Damn it, he’d lost the weapon she’d given him when he’d gone after that guard. There had been no time to look for it, though. At least she had more in her backpack, going by the metallic shifting it always made.
When they came up to the prison cell with the closed mesh panels, he couldn’t stop himself from glancing inside—
Nyx’s shout brought him back to attention.
Shit, he thought as he skidded to a halt. Four guards were lined up in front of them, a uniformed wall of thou-shall-not-pass with plenty of gunmetal in their hands.
The Jackal considered a turn-and-bolt, but there was nowhere to go. Worse, the Command would be returning to these quarters soon, either because the review of the work area was over, or, more likely, because an alarm had been sounded. More backups for these guards were also surely on the way, and Nyx did not have the strength for another protracted battle.
“Gun to the temple,” he whispered. As Nyx’s eyes flared, he bared his fangs. “Put your gun on my temple. Now.”
As she did what he told her to, he addressed the guards. “I want you all to throw your weapons at my feet and go facedown or she’ll shoot me. She’ll fucking do it, and then you’re going to have to explain how you let me get killed right in front of you. Do you want to be the bearers of that news?”
To prove his point, the muzzle of Nyx’s gun, which was still warm and smelling distinctly of discharge, pressed into the side of his skull, right by the corner of his eye.
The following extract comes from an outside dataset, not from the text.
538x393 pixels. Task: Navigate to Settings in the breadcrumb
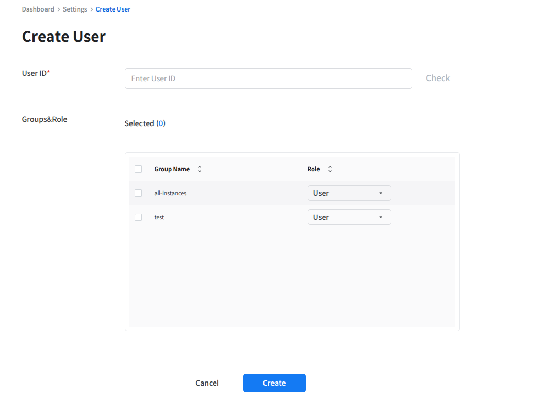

“No, no,” he warned as the fair-haired guard on the left bent his mouth down to his shoulder, where his communicator was mounted by his epaulet. “None of that. Facedown, right now. Or this is going to get very, very ugly—and not just because my brains are blown out all over the wall.”
As the guards tossed their weapons and lowered themselves, a figure entered the corridor from the fissure that led to the Hive. Whoever it was was draped in black folds from head to foot, and their face was hidden under a hood. They had covered their scent well, too, masking their identity with smells from the prison’s kitchen. Bread. And garlic.
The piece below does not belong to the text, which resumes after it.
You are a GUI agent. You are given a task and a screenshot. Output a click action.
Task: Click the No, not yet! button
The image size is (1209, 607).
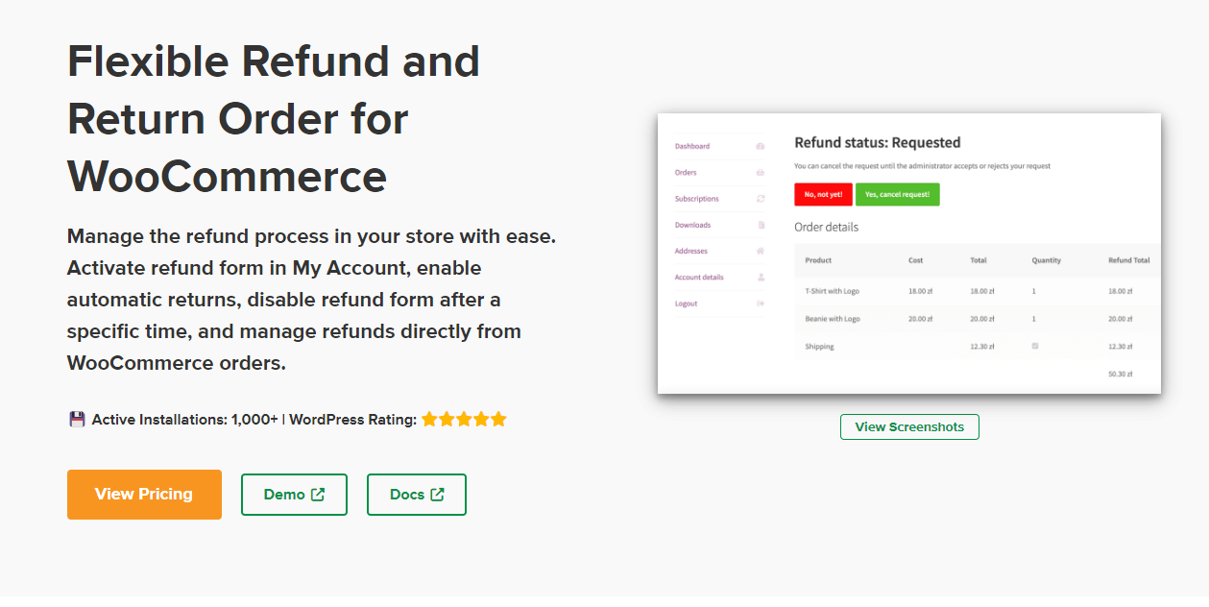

Thank the Virgin Scribe, the Jackal thought as he motioned the wraith down with the hand that was under Nyx’s knees. Kane came quickly.
What a wise, wise male to hide his identity. And as always, the wellbred was on time.
“Hands behind your backs,” the Jackal ordered the guards.
There was shifting on the floor, wrists presented at the small of backs, and Kane moved with the kind of grace only the aristocracy possessed, his lithe body under those folds smooth of stride and stretch— and yet he had a soldier’s practicality and efficiency. Picking up one of the discarded guns from where they’d been thrown, he handcuffed each of the guards with their own equipment in the work of a moment. And in the course of his confining duties, the male also stripped them of their ammo and communicators, as well as a number of knives, creating a pile of equipment by their feet.
When Kane nodded, the Jackal took off once more, holding his precious load as gingerly as he could while he ripped past his dear friend as well as all the incapacitated guards.
“I had the safety on the whole time,” Nyx said as they rushed forth. “Just so you know.”
The Jackal could only shake his head. His emotions were too chaotic to put into proper order, but he suspected, even if he could have parceled them out, he wouldn’t want her to know how much or of what he was feeling.
The fact that he couldn’t have asked for a better partner seemed like something best kept to himself.
As did the reality that he was going to relive her getting shot for the rest of his life.
When Jack brought them up to the fissure, Nyx was ready to get down and hustle on her own. Good thing, because there was no way he could carry her through the tight squeeze. There was barely room for one person to fit through, much less an on-the-chest carry of a gunshot victim.
Not that she was a victim.
Pushing against his shoulder, she peeled herself free of his hold, and she could tell by the way his hands lingered on her waist that he didn’t want to let her go even as her legs accepted her weight. No time to talk. She went directly into the darkness, pressing her body into the narrow, earthen embrace of the fissure—and she did not look back. No reason to. Jack would be behind her. He would back her up. And as she shuffled along, the damp rock scraping over her backpack under the tunic, she was curiously unafraid.